[Dataset records]
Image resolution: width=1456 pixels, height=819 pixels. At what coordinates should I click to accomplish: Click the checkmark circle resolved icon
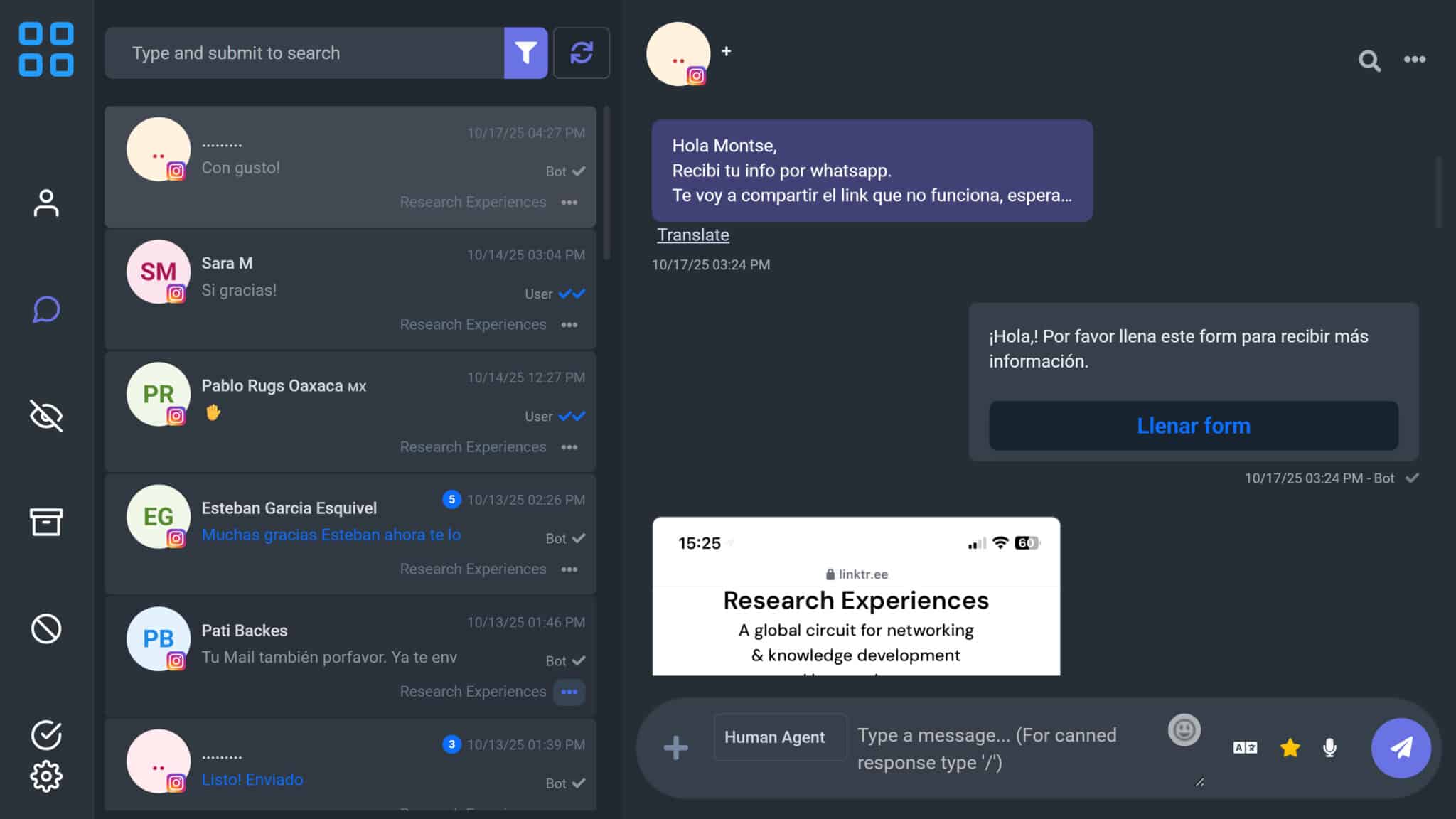point(46,735)
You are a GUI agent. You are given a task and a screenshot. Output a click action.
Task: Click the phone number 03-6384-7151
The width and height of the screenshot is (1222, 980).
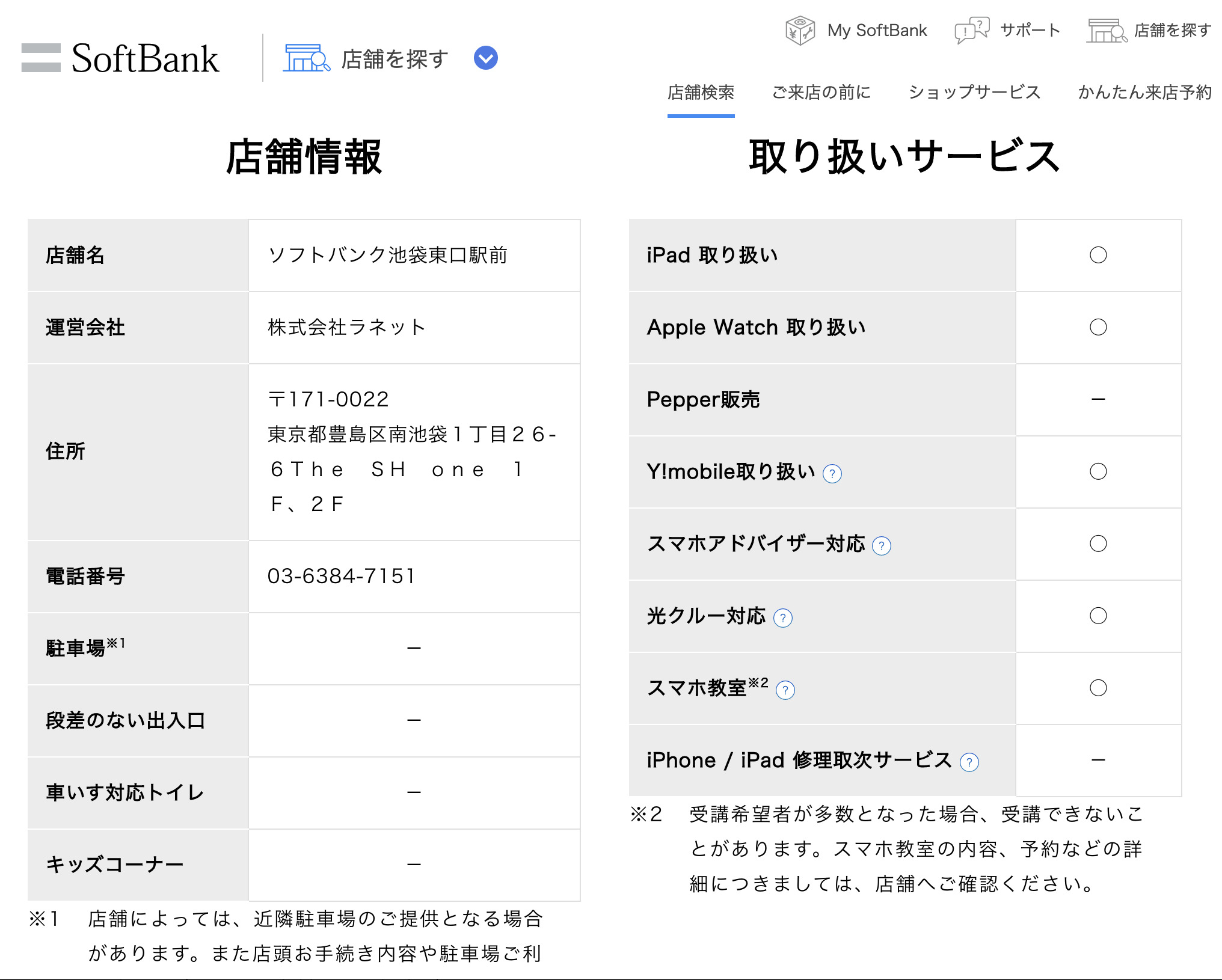click(341, 576)
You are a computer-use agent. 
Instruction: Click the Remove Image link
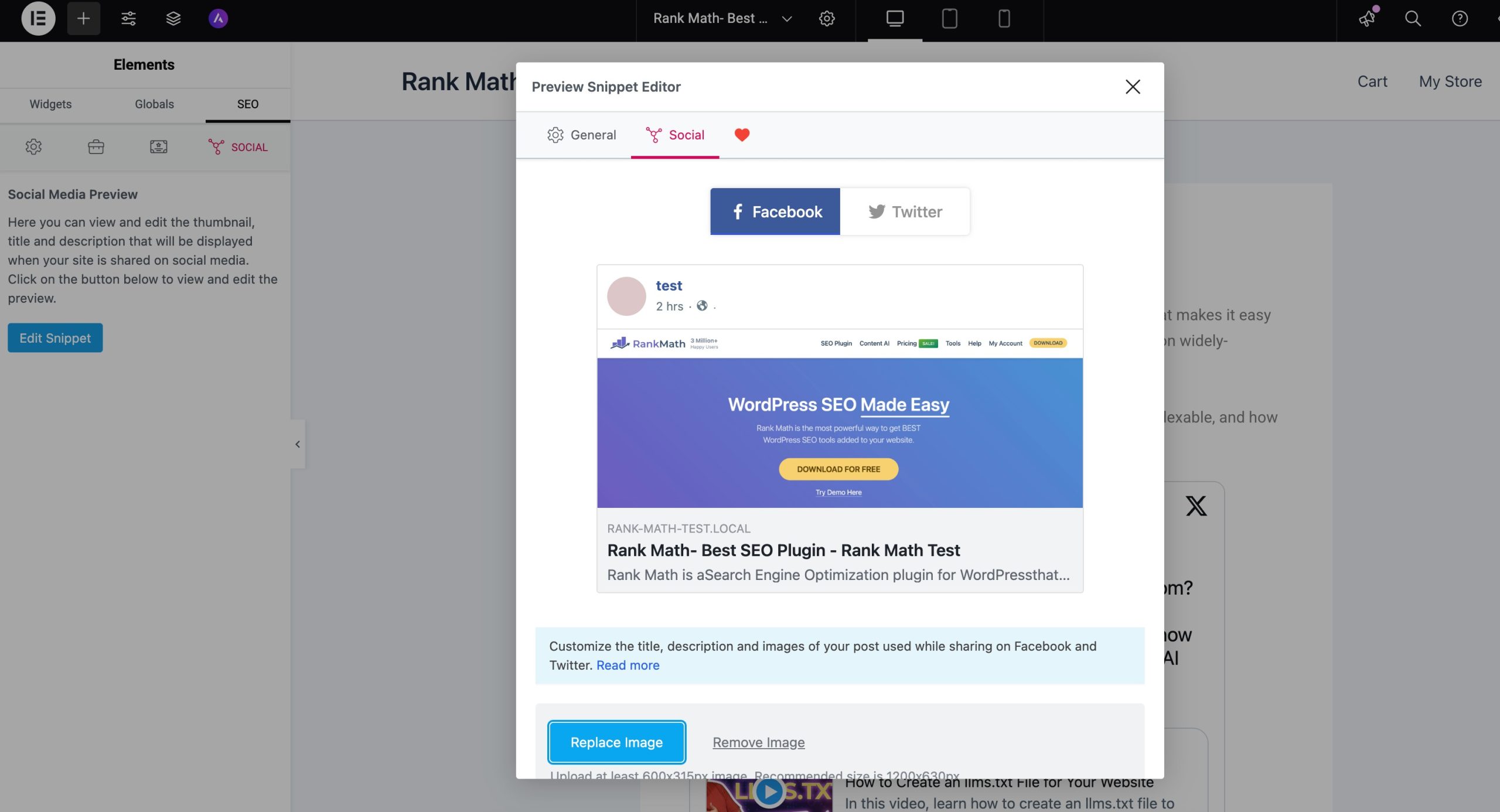[758, 742]
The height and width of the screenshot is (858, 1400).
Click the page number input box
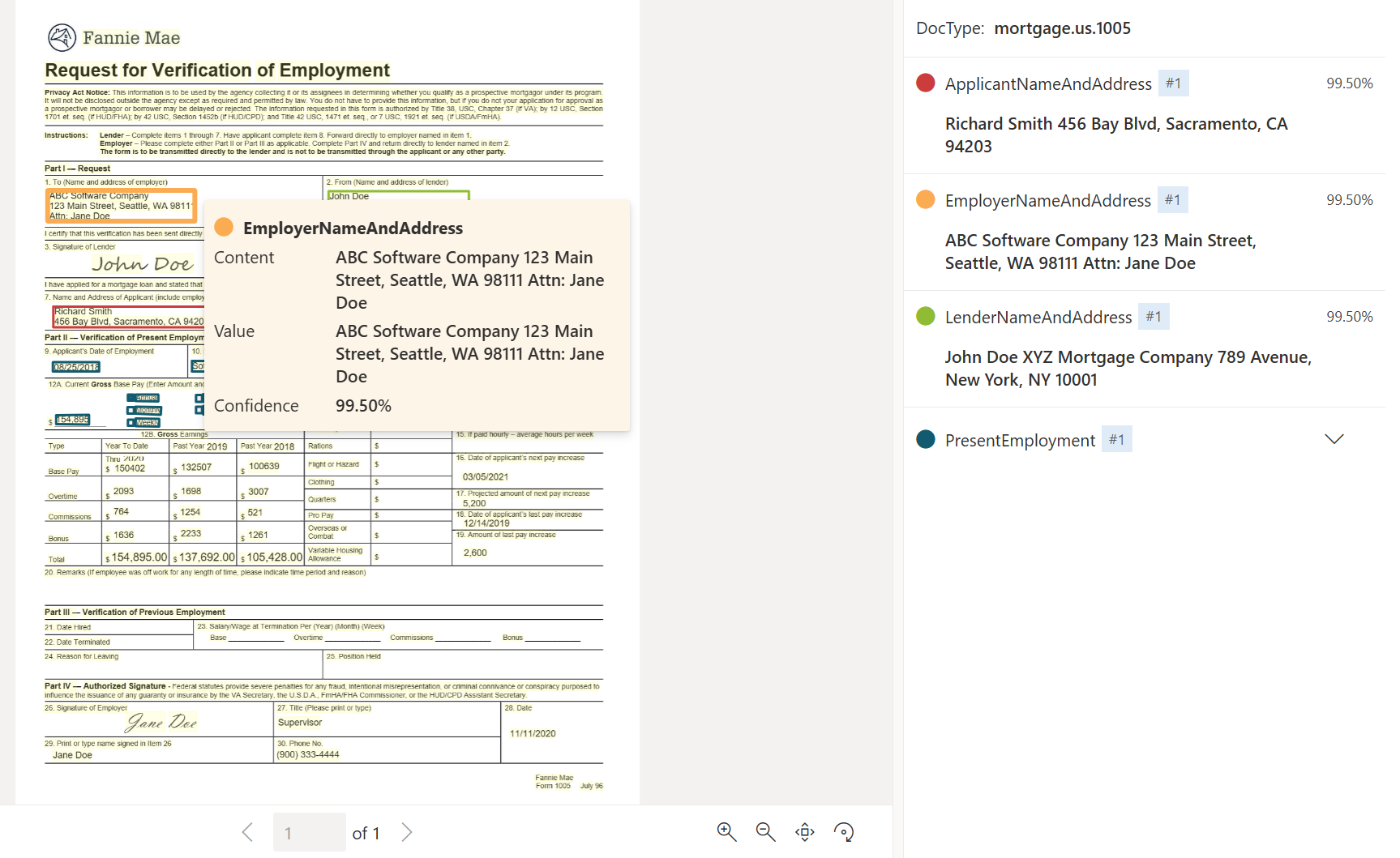click(x=310, y=832)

(EXERCISE INSTRUCTIONS): When the line containing "You are a computer-use agent." is reached, write out that line and each one after it exactly, ending with the last line of the records; pictures are not copied.

(OUTPUT):
You are a computer-use agent. 
Instruction: Click the Remove Image link
[758, 742]
The height and width of the screenshot is (858, 1400).
Click the page number input box
click(x=310, y=832)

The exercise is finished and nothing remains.